■ TASK STATEMENT
Your response should be the complete set of records, reproduced exactly.

DATA SHOWN below:

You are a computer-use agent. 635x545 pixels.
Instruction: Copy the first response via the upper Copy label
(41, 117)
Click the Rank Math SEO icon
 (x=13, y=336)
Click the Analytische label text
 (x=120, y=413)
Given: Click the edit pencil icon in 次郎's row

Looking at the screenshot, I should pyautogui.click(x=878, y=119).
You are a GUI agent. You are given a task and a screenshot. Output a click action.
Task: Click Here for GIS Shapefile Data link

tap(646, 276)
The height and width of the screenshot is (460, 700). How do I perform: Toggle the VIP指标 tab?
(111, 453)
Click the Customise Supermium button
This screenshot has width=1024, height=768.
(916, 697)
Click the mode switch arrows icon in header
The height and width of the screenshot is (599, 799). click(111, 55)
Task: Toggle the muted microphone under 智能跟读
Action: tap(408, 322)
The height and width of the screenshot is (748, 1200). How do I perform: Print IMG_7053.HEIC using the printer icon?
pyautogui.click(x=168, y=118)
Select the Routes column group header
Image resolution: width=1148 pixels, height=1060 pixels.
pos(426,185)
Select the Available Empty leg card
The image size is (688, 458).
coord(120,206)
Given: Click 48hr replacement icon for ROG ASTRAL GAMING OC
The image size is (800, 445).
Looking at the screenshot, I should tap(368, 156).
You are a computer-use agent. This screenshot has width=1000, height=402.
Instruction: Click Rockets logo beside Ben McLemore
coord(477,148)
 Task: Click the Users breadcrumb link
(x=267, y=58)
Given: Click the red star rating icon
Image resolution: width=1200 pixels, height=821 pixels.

End of DATA SHOWN.

■ WRITTEN RESPONSE
You are a computer-use agent. 635x545 pixels.
Instruction: Copy the first response via the upper Copy label
(41, 117)
Click the Rank Math SEO icon
 (x=13, y=336)
Click the Analytische label text
 (x=120, y=413)
Given: Click the edit pencil icon in 次郎's row

Looking at the screenshot, I should pyautogui.click(x=878, y=119).
You are a GUI agent. You are given a task and a screenshot. Output a click action.
Task: Click Here for GIS Shapefile Data link

tap(646, 276)
The height and width of the screenshot is (460, 700). How do I perform: Toggle the VIP指标 tab?
(111, 453)
Click the Customise Supermium button
This screenshot has width=1024, height=768.
(916, 697)
Click the mode switch arrows icon in header
The height and width of the screenshot is (599, 799). click(111, 55)
Task: Toggle the muted microphone under 智能跟读
Action: tap(408, 322)
The height and width of the screenshot is (748, 1200). How do I perform: Print IMG_7053.HEIC using the printer icon?
pyautogui.click(x=168, y=118)
Select the Routes column group header
Image resolution: width=1148 pixels, height=1060 pixels.
pos(426,185)
Select the Available Empty leg card
The image size is (688, 458).
coord(120,206)
Given: Click 48hr replacement icon for ROG ASTRAL GAMING OC
The image size is (800, 445).
Looking at the screenshot, I should tap(368, 156).
You are a computer-use agent. This screenshot has width=1000, height=402.
Instruction: Click Rockets logo beside Ben McLemore
coord(477,148)
 Task: Click the Users breadcrumb link
(x=267, y=58)
Given: Click the red star rating icon
Image resolution: width=1200 pixels, height=821 pixels.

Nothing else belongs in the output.